We must engage with the business and raise their expectations from “okay, I gotta set fire to $10k for a review, where do I sign?” to being a trusted business partner, enabling them to do amazing things that are simply unimaginable a few years ago, but safely. Security enables secure business. Any consultant, any info sec person who forgets this, forgets who pays their bills.
This is not to say that I want you to do ONLY the things in whatever checklist you decide on. I included this text in the Top 10 2007, and it stands true today:
The primary aim of the OWASP Top 10 is to educate developers, designers, architects and organizations about the consequences of the most common web application security vulnerabilities. The Top 10 provides basic methods to protect against these vulnerabilities – a great start to your secure coding security program.

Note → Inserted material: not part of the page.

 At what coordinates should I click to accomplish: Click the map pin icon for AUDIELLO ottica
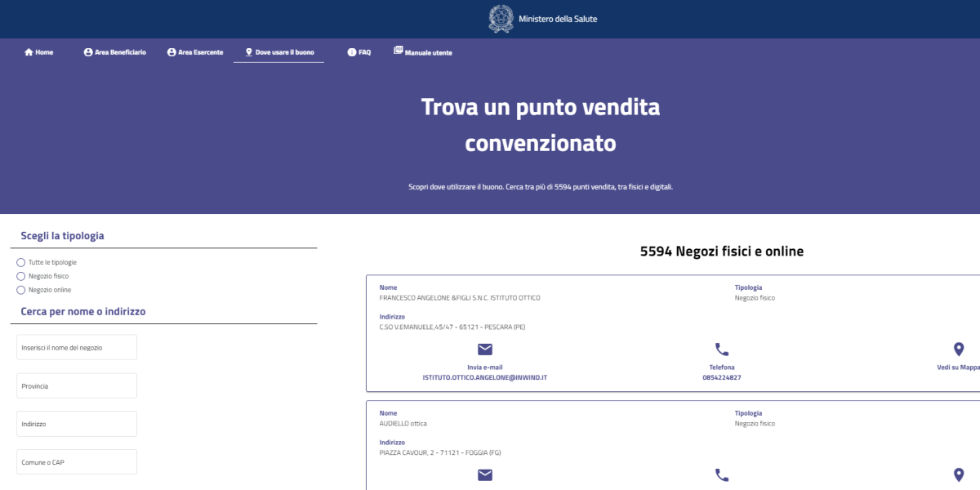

Security is not a one-time event. It is insufficient to secure your code just once. By 2008, this Top 10 will have changed, and without changing a line of your application’s code, you may be vulnerable. Please review the advice in Where to go from here for more information.

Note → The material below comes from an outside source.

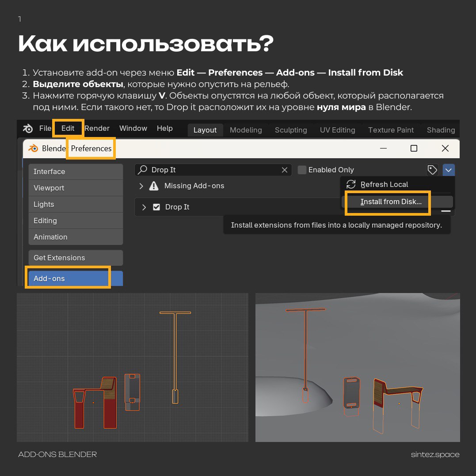Clear the Drop It search with the X icon
476x476 pixels.
pyautogui.click(x=285, y=170)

A secure coding initiative must deal with all stages of a program’s lifecycle. Secure web applications are only possible when a secure SDLC is used. Secure programs are secure by design, during development, and by default. There are at least 300 issues that affect the overall security of a web application. These 300+ issues are detailed in the OWASP Guide, which is essential reading for anyone developing web applications today.
This document is first and foremost an education piece, not a standard. Please do not adopt this document as a policy or standard without talking to us first! If you need a secure coding policy or standard, OWASP has secure coding policies and standards projects in progress. Please consider joining or financially assisting with these efforts.
Think outside of the box. Create high technology business enablers that your competitors think are indistinguishable from magic. But whatever you do, don’t give the checklist to an unqualified person. That’s simply not their point.
p.s Stop bitching about PCI DSS. It’s an unqualified success at what it set out to do.